ФРАГМЕНТ СТРАНИЦЫ
__________________________________________________

По правде же вам сказать, я ненавижу газеты и журналы – давно их не читаю и считаю их вредными заведениями для произведения махровых цветов, никогда не дающих плода, заведениями, непроизводительно истощающими умственную и даже художественную почву. Мысль о направлении газеты или журнала мне кажется тоже самою ложною. Умственный и художественный труд есть высшее проявление духовной силы человека, и потому он направляет всю человеческую деятельность, а его направлять никто не может. Если же газета или журнал избирает своей целью интерес минуты и – практический – то такая деятельность, по‑моему, отстоит на миллионы верст от настоящей умственной и художественной деятельности и относится к делу поэзии и мысли, как писание вывесок относится к живописи.

__________________________________________________

ПИСЬМЕННЫЕ ЗАДАНИЯ
A) Ответьте по фрагменту о газетах и журналах:
(i) Какими заведениями названы в нем газеты и журналы?
(ii) Что названо высшим проявлением духовной силы человека?
(iii) С чем сравнивается отношение газетной или журнальной деятельности, избравшей целью интерес минуты, к делу поэзии и мысли?
B) Определите, согласуются ли утверждения с фрагментом о газетах и журналах:
(i) Газеты и журналы читаются регулярно.
(ii) Умственный и художественный труд никто не может направлять.
(iii) Мысль о направлении газеты или журнала представляется верной.
C) Продолжите фрагмент о газетах и журналах после его последнего предложения.

ЗАПИСАННЫЕ ДАННЫЕ

__________________________________________________

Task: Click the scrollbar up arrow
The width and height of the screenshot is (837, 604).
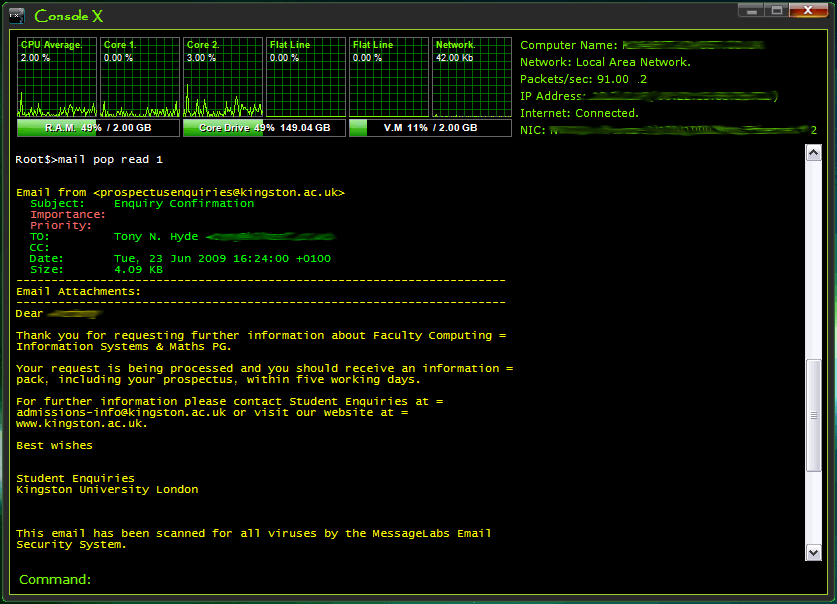Action: pos(813,153)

__________________________________________________

ОТВЕТЫ
A)
(i) Вредными заведениями для произведения махровых цветов, никогда не дающих плода, которые непроизводительно истощают умственную и даже художественную почву.
(ii) Умственный и художественный труд.
(iii) С тем, как писание вывесок относится к живописи.

B)
(i) Нет: «давно их не читаю».
(ii) Да: «а его направлять никто не может».
(iii) Нет: «Мысль о направлении газеты или журнала мне кажется тоже самою ложною».

C)
Я бы не написал вам всего этого, если бы ваша личность, по вашему письму, по статье в «Русском вестнике»*, которую я пробежал, и в особенности по вашей породе*, не была бы мне в высшей степени симпатична. По этой‑то причине я прибавляю еще одно – совет лично вам – не сердитесь за него, а, пожалуйста, подумайте над ним. Газетная и журнальная деятельность есть умственный бордель, из которого возврата не бывает. Я видел я вижу на своем веку много людей, погубивших себя безвозвратно, и людей горячих, благородных и умственно здоровых, каким я вас считаю.
Как ваше письмо вылилось от сердца, так и мое, поэтому не взыщите, если оно вас покоробит. Жму вашу руку и очень желаю сойтись с вами.
Ваш Л. Толстой.
22 августа.
1871 г. Сентября 13. Ясная Поляна.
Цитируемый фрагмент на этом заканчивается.